Robin Panneton named associate dean for undergraduate programs at College of Science
A new position within the college, this associate dean will provide the college leadership on all matters concerning undergraduate programs related to curriculum, instruction, recruitment, and advising. Panneton also will implement the goals and philosophical approaches set by Dean Sally C. Morton.
“Dr. Panneton brings deep experience in developing and nurturing undergraduate programs to the College of Science administration team,” said Sally C. Morton, dean of the College of Science. “She will work closely with our chairs, departments, dean’s office staff, and our dedicated university partners in attracting and inspiring greater numbers of more diverse individuals into science.”
Panneton’s duties will include overseeing undergraduate instruction and advising; providing leadership for undergraduate curricular development and assessment; providing leadership for recruiting, retention and placement programs for undergraduates; and managing selection and awarding of student scholarships.
Panneton’s research in the psychology focuses on perceptual development across infancy and early toddlerhood, including speech, language and emotion perception, and social engagement. She and her students use both behavioral, using eye tracking, and psychophysiological, monitoring heart rate change, methods to investigate infants’ processing and learning of language-relevant information.
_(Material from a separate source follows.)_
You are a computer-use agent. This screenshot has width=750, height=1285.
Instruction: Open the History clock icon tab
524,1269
She also worked closely with College of Science administration as director of the university’s Office of Degree Development and Support, working toward the creation of several new undergraduate degrees, including systems biology, microbiology, neuroscience, nanoscience, and computational modeling and data analysis. These degree lines would eventually form the Academy of Integrated Science and the School of Neuroscience in the College of Science.
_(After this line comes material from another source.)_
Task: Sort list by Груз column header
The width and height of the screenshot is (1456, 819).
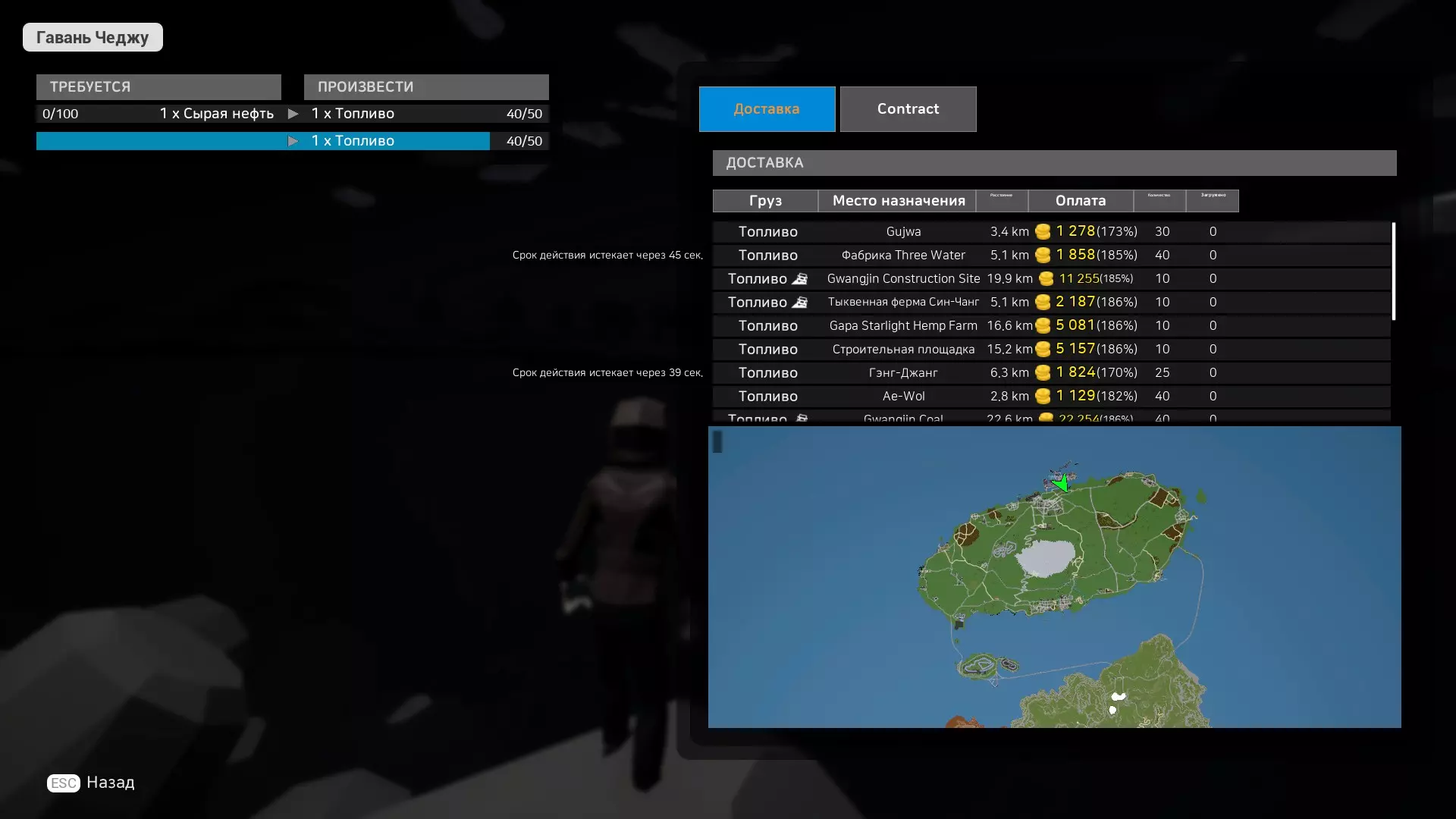Action: [x=765, y=201]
“This experience helped me appreciate the burgeoning power of cross-disciplinary and translational approaches to higher education opportunities for future scientists,” Panneton said. “Tomorrow’s scientists must be able to live and work in both deep and broad perspectives to foster better understanding of our complex world.”
She added, “As an educator and a mentor, I love to see students get energized and empowered by their own exposure to new theoretical frameworks, ways of thinking and reasoning, tools and techniques for discovery, and applications to real-world problems.”
Panneton joined the Department of Psychology in 1989. She is the director of the Infant Language, Emotion, Attention, and Perception Laboratory; a faculty affiliate of the School of Neuroscience, the Virginia Tech Center for Autism Research, and the Child Study Center; a member of the Faculty of Health Sciences; and a Fulbright Faculty since 2008.
She earned her a bachelor’s in psychology in 1978 from the University of Wisconsin at Milwaukee, and master’s and doctoral degrees in developmental psychology in 1981 and 1985, respectively, from the University of North Carolina at Greensboro.